• The task:
Return each line of the listing that has the word "header" in it.

• Data extracts:
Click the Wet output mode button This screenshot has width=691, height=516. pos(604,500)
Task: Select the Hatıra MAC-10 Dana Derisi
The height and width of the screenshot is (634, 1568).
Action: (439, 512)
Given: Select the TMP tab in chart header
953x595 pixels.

---

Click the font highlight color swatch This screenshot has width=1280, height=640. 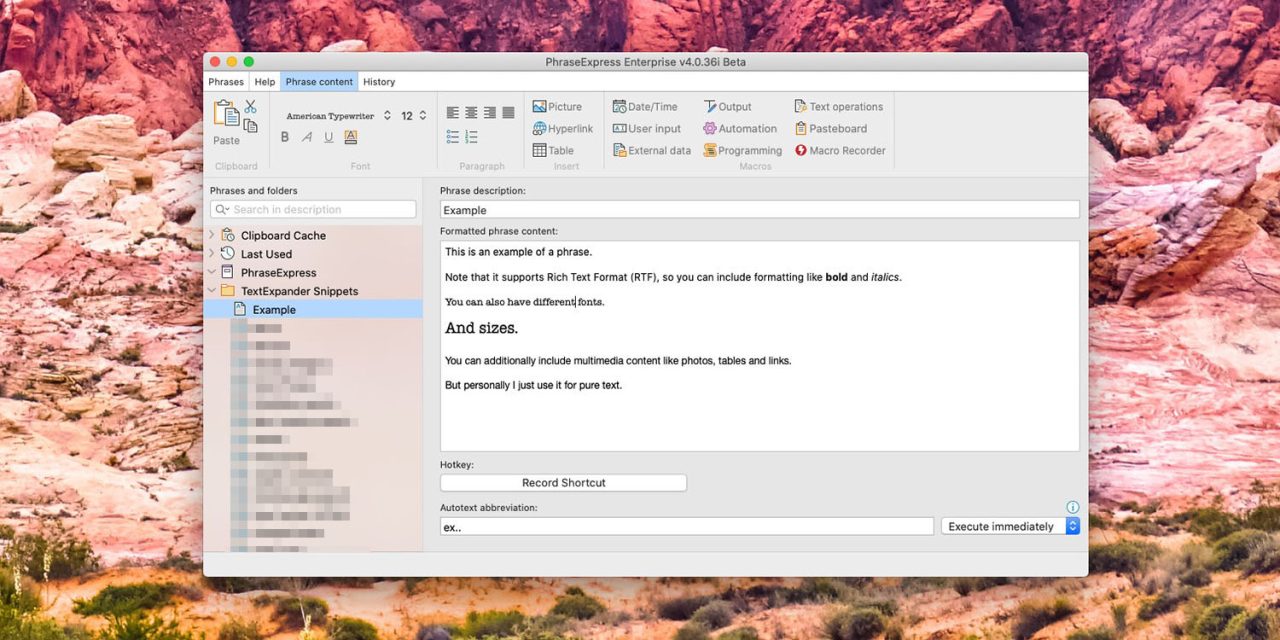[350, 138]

...

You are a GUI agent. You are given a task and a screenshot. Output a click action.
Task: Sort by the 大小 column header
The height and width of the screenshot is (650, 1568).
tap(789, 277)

• Task output:
Given: Select the TMP tab in chart header
Task: Sort by the 大小 column header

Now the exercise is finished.